Immer mehr Computerspiel-Süchtige Wenn der beste Freund das nächste Level ist

Berlin · 465 000 Jugendliche sind Computerspielsüchtig.

Sie heißen „Fortnite“, „Minecraft“ oder „FIFA“, und haben eine unglaubliche Sogkraft auf Jugendliche. Die DAK hat nun erstmals untersucht, in welchem Umfang Computerspiele schon zur Sucht geworden sind. Hier die wichtigsten Fragen und Antworten zu einer gestern in Berlin vorgestellten Studie, für die insgesamt 1000 Jugendliche von zwölf bis 17 Jahren interviewt wurden.

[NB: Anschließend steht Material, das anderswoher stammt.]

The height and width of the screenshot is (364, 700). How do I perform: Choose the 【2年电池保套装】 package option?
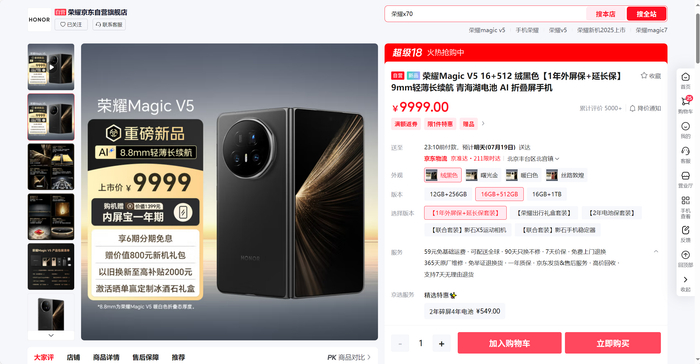pyautogui.click(x=612, y=213)
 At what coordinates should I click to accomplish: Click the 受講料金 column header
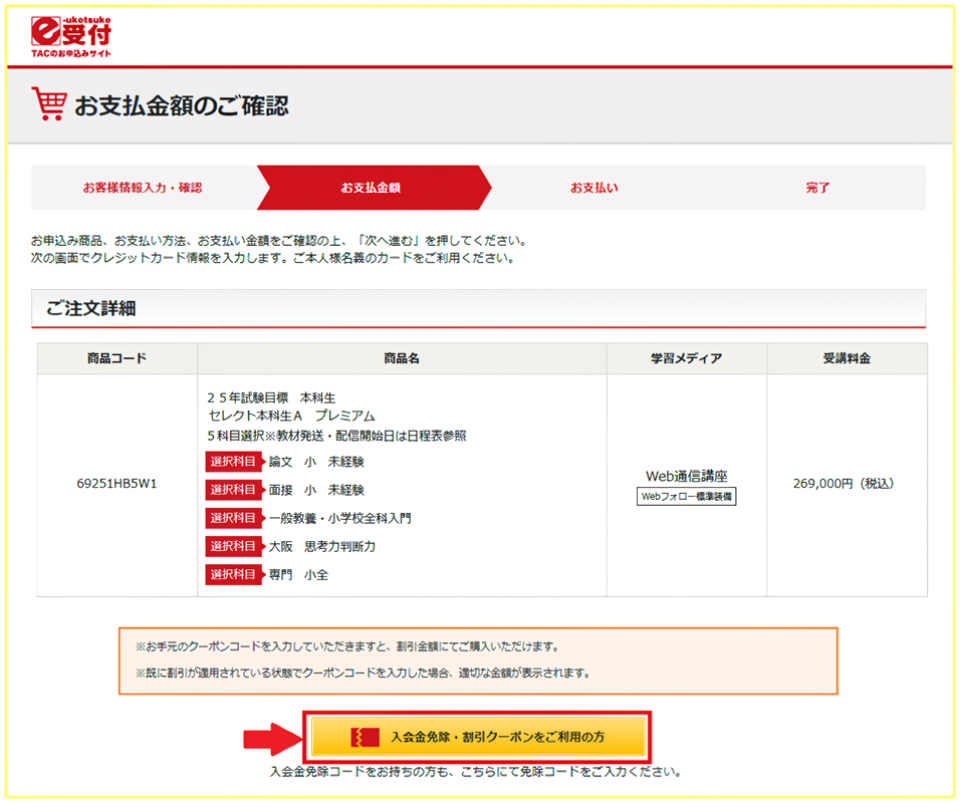[x=846, y=359]
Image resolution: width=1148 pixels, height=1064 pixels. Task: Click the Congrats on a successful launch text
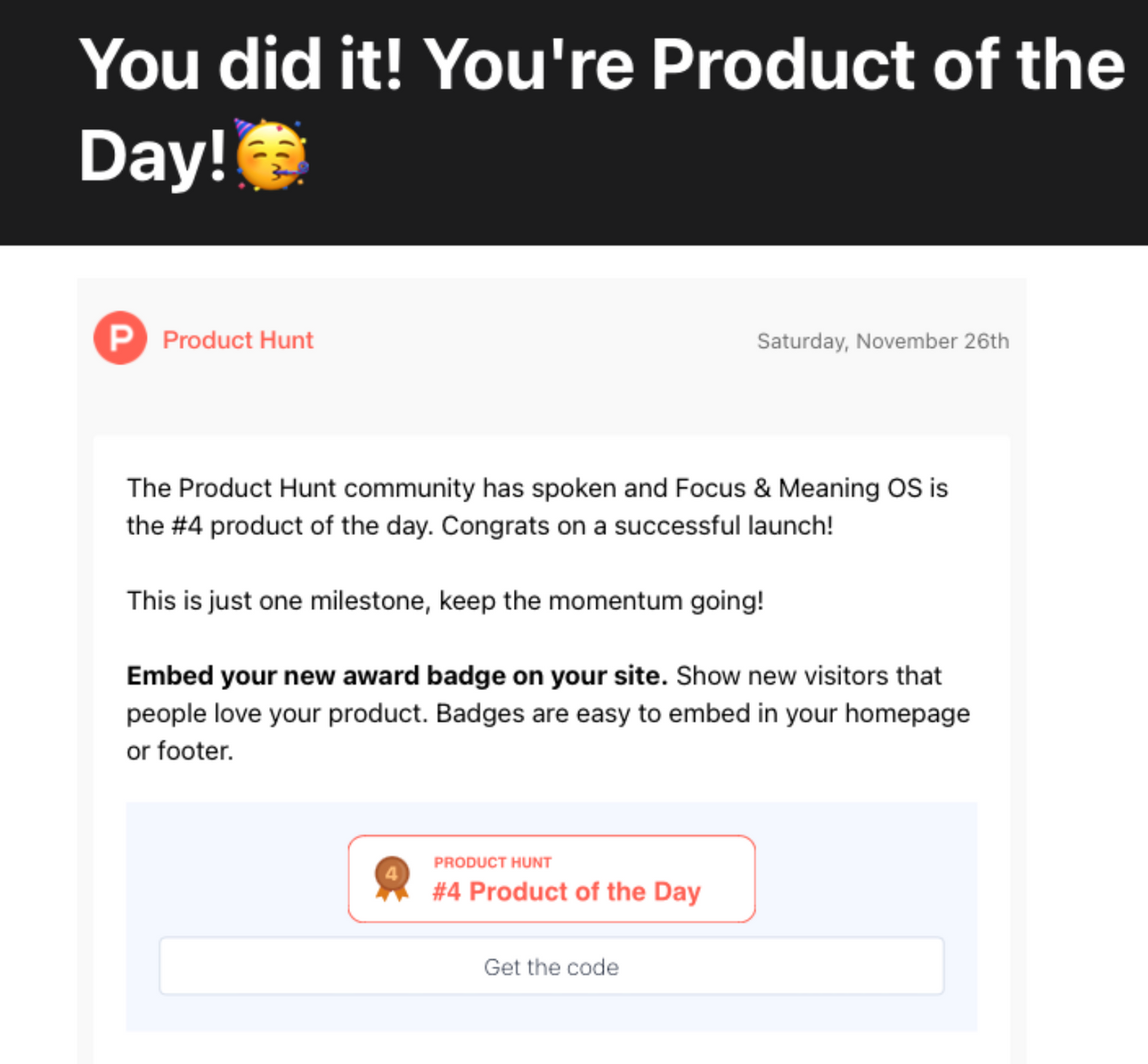click(x=637, y=526)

Wie ernst ist das Problem?

Erheblich. 72,5 Prozent der Jugendlichen in Deutschland, das sind rund drei Millionen, spielen mindestens einmal pro Woche am Computer. Wenn sie ein Spiel aufrufen, dann bleiben sie im Durchschnitt zwei Stunden und 17 Minuten dabei, am Wochenende dreieinhalb Stunden. 465 000 Jugendliche zeigen bereits ein riskantes oder sogar süchtiges Spielverhalten; sie verbringen täglich drei Stunden mit dieser Aktivität, an Wochenenden fast fünf Stunden am Stück. Manche spielen bis tief in die Nacht. Jungen sind unter den Gamern doppelt so stark vertreten wie Mädchen, unter den Süchtigen sogar vier Mal so stark.

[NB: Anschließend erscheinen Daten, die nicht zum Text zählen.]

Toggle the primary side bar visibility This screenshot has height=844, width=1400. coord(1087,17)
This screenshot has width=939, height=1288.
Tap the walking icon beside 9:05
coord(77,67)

Woran erkennt man eine Abhängigkeit?

Es ist das ganze Repertoire des klassischen Suchtverhaltens. Die Betroffenen belügen ihre Umgebung und folgen ihrer Sucht oft heimlich. Sie verlieren soziale Kontakte. Bisherige Aktivitäten, etwa Sport, geben sie auf. Schulische Probleme folgen. Die Zahl der Fehlzeiten im Unterricht ist bei riskanten Spielern doppelt so hoch wie bei normalen Gamern. Viele Süchtige werden launisch und hyperaktiv. Das kann behandlungsbedürftig werden.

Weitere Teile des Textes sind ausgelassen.